Tobacco sales ban near schools cuts licensed shops by 70 percent
Banning the sale of cigarettes close to schools and playgrounds would reduce the number of shops allowed to sell tobacco products in Scotland by more than 70 percent, a study suggests.
Preventing tobacco sales within 300 meters of children’s spaces would greatly reduce availability, and could aid efforts to prevent young people taking up smoking, researchers say.
A team from the Universities of Edinburgh and Glasgow examined ways of reducing the number of places where people can buy tobacco products in Scotland.
Researchers created digital maps of all the country’s registered tobacco retailers—of which there are more than 9,000—and simulated how different policies would alter the number of outlets.
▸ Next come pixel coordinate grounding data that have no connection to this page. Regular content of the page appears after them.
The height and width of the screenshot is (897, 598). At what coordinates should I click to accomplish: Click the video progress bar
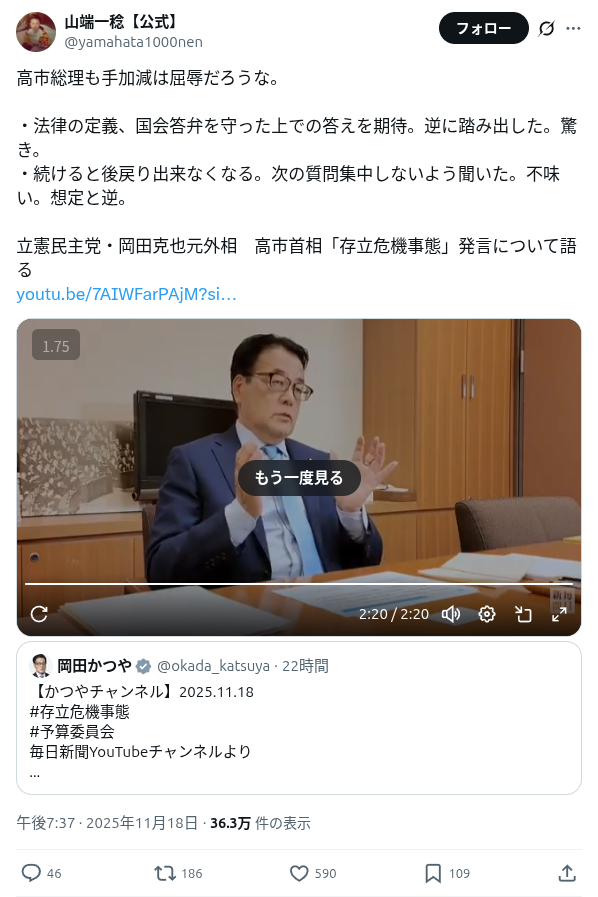coord(299,584)
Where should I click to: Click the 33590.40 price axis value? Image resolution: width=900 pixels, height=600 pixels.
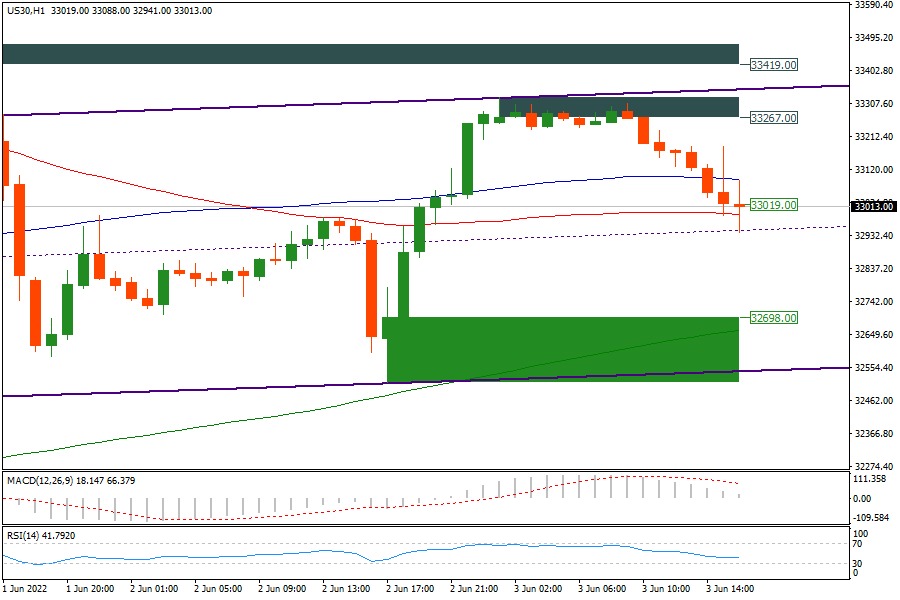tap(873, 5)
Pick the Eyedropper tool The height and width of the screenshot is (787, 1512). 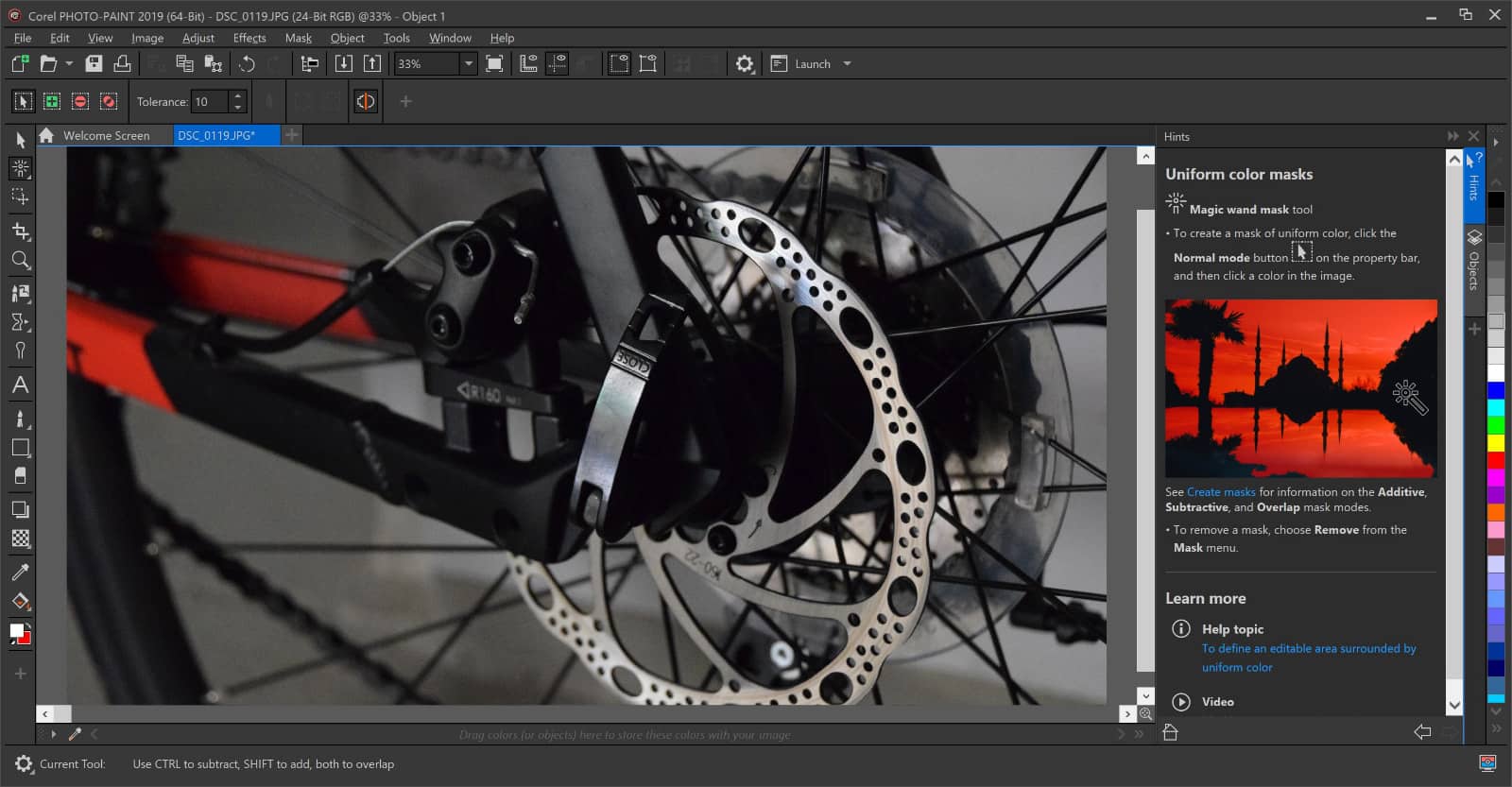pyautogui.click(x=20, y=572)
The report also looked at how new approaches might affect existing inequalities in tobacco availability. Previous work has shown that Scotland’s most deprived areas have more shops selling tobacco per head of population than wealthier areas.
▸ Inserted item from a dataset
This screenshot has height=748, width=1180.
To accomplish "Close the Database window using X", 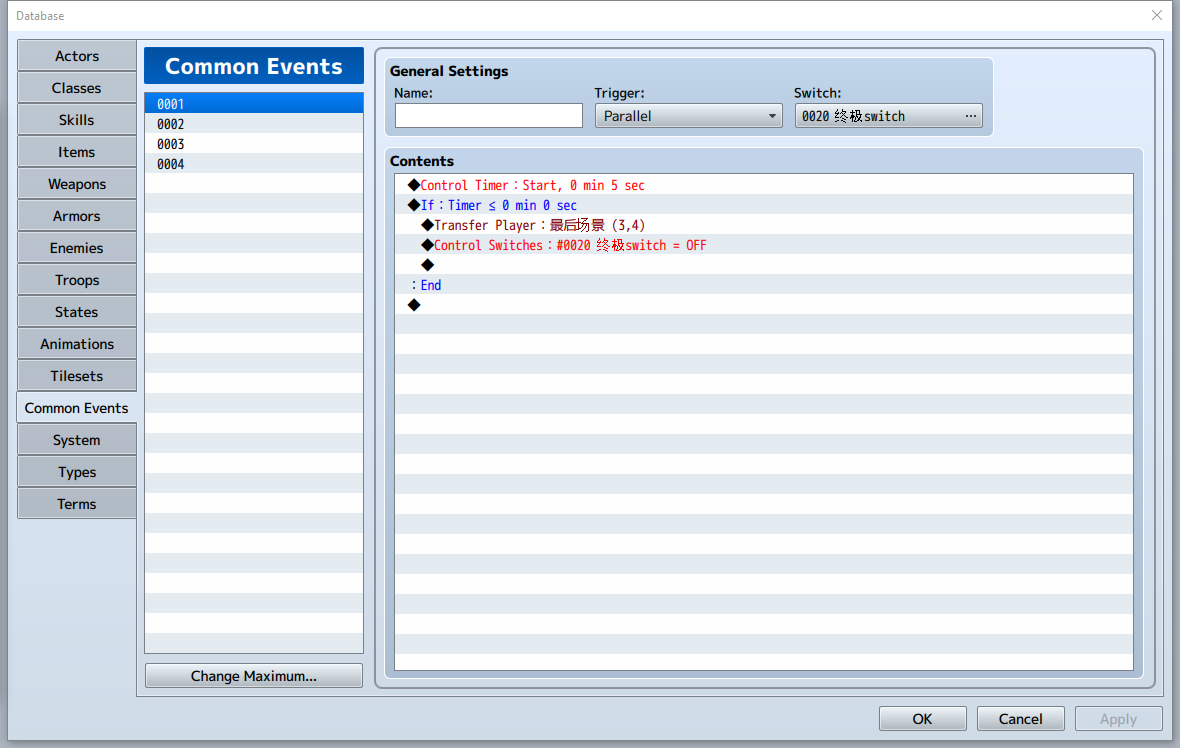I will [x=1157, y=15].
The team studied the impact of regulating the type of shops allowed to sell tobacco, or where it can be sold. Researchers also looked at the effects of introducing caps on numbers of retailers in certain areas.
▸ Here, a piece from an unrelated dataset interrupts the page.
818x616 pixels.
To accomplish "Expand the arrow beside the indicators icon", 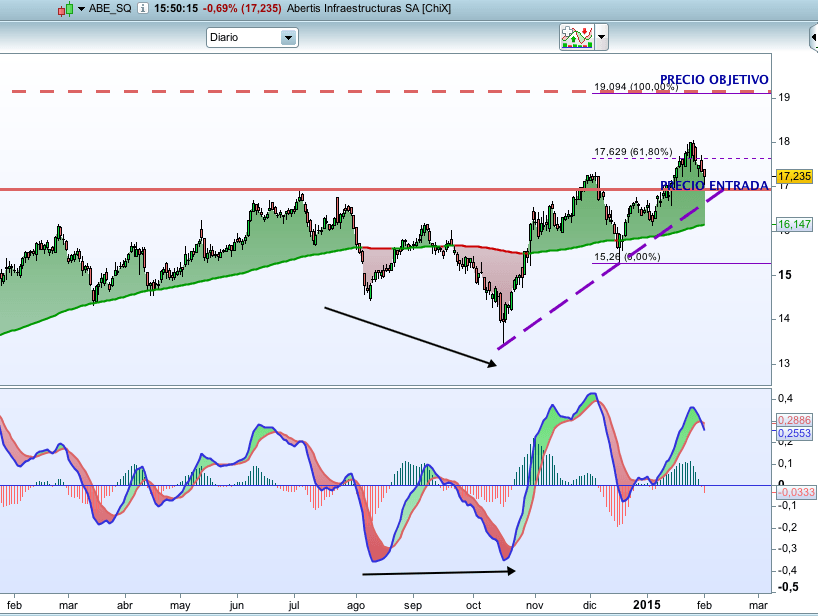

The findings show that, as well as blocking sales near children’s spaces, several measures could lower the number and density of outlets and reduce inequalities in availability. These include stopping sales in small local shops—where tobacco products are most often bought—or restricting sales to supermarkets only.
However, some measures to reduce tobacco retailers could increase inequalities in availability, researchers found. For instance, limiting sales to off-licenses would increase inequalities in availability because deprived areas tend to have more of these shops than wealthier neighborhoods.
Earlier work by the team showed that children in Scotland’s most economically deprived neighborhoods spend more time in or near shops selling tobacco than those from less deprived areas. The team also previously revealed that teenagers are more likely to smoke if they live in neighborhoods with a large number of tobacco retailers.
The study, published in the journal Tobacco Control, was funded by Cancer Research UK.
“We need to identify ways to reduce smoking rates, particularly in young people, the most recent data shows us that smoking rates in young people have leveled off and are no longer falling. One way to address this is to reduce the number of retailers permitted to sell tobacco. We do not need to sell known cancer-causing products alongside everyday products like bread and milk,” says Professor Niamh Shortt, School of GeoSciences, University of Edinburgh.
“Measures to reduce tobacco availability should form part of the Scottish Government’s efforts to create a tobacco-free generation by 2034. However, it is important to understand which policies would be most effective while ensuring social inequalities aren’t being exacerbated,” says Dr. Fiona Caryl, University of Glasgow.